After airlines boycott Shiv Sena MP, govt examines how long can a person be barred from flying
Shiv Sena MP Ravindra Gaikwad, banned by major airlines after he assaulted an Air India staffer on Thursday, is unlikely to start flying again soon unless he apologises for his behaviour.
According to a Times of India report, the Centre, meanwhile, is examining the existing provisions that allow airlines to off-load ‘unruly’ passengers as they do not specify for how long a person can be grounded for various types of unsafe behaviours.
The government is also going to put up a blueprint of a national no-fly list out of public comments “at the earliest”, as there is no clarity on whether there should be one list banning all unruly passengers or each airline should be allowed to maintain its own list.
The normally unflappable aviation minister Ashok Gajapathi Raju set the tone for this tough response to Gaikwad's behaviour in reply to Shiv Sena's demand for getting airlines to lift the ban on the MP.
The Directorate General of Civil Aviation (DGCA) has a set of rules, known as civil aviation requirement (CAR) on the issue of unruly flyers. It says that a passenger can be arrested for: endangering safety of aircraft and co-passengers; getting drunk or smoking on plane; not listening to commander; abusing and threatening the crew or not allowing them to carry out their duties.
“The decision taken by airlines is there.

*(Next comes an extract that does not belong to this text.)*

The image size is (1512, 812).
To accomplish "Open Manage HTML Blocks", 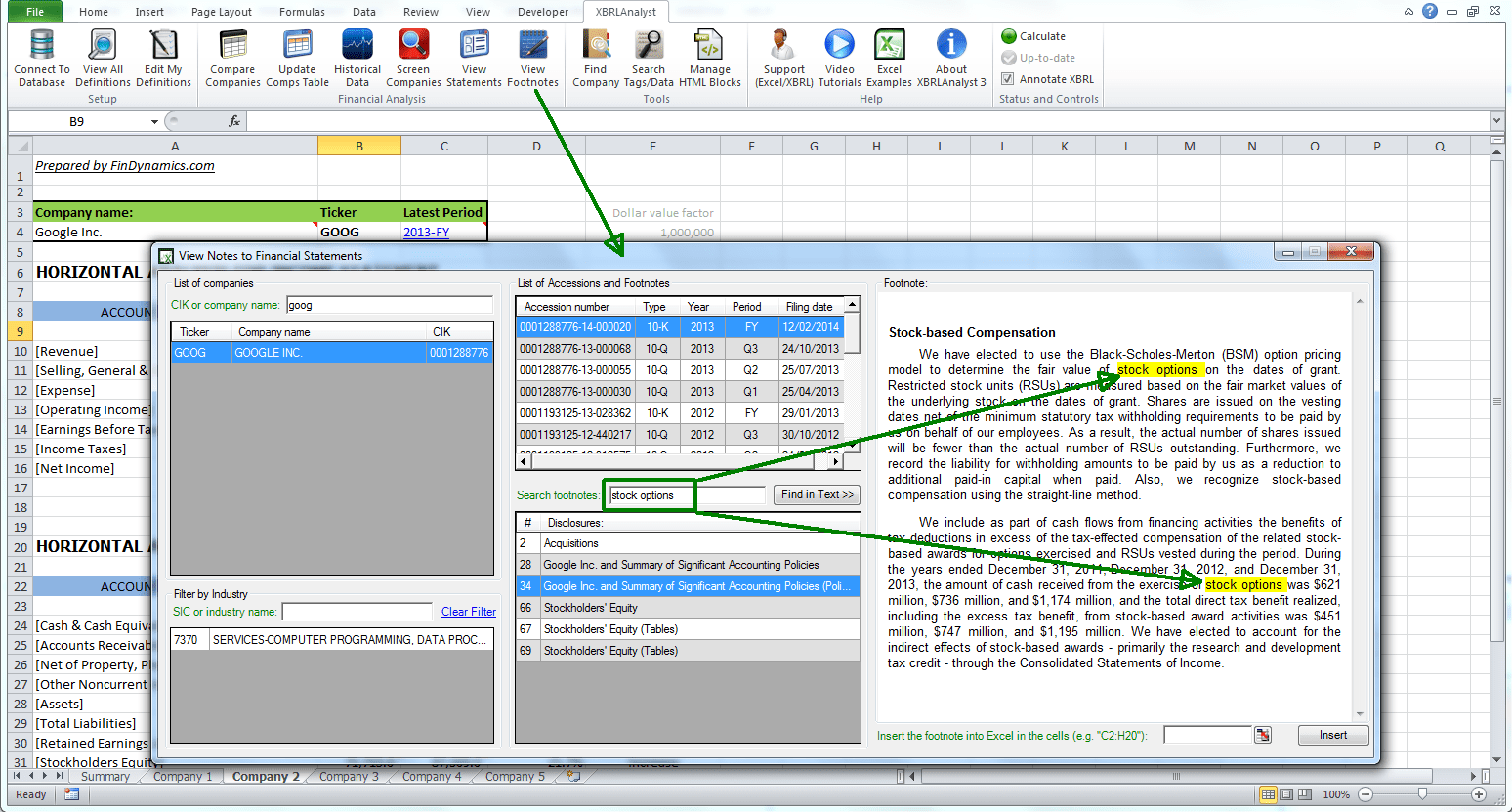I will (x=710, y=57).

There is lack of clarity in certain aspects of the (unruly flyer) CAR. Once this gets done, thereafter the ministry will decide the further course of action (on the Gaikwad case),” aviation secretary R N Choubey was quoted by Times of India as saying.
While the CAR says that an unruly passenger can be denied boarding a flight or off-loaded from a flight, it fails to specify how long can airlines ground a person for varying offences.
Hence, the decision by airlines like Air India, IndiGo, Jet and SpiceJet to indefinitely ground Gaikwad, therefore, legally falls in a “grey area”.
“We are also examining a national level no-fly list and will like to put it out for public consultation very, very soon,” said Choubey.
Sources in the Ministry of Civil Aviation indicated that plugging the grey area zone in 2014 CAR should not be viewed as India’s version of a ‘no-fly list.’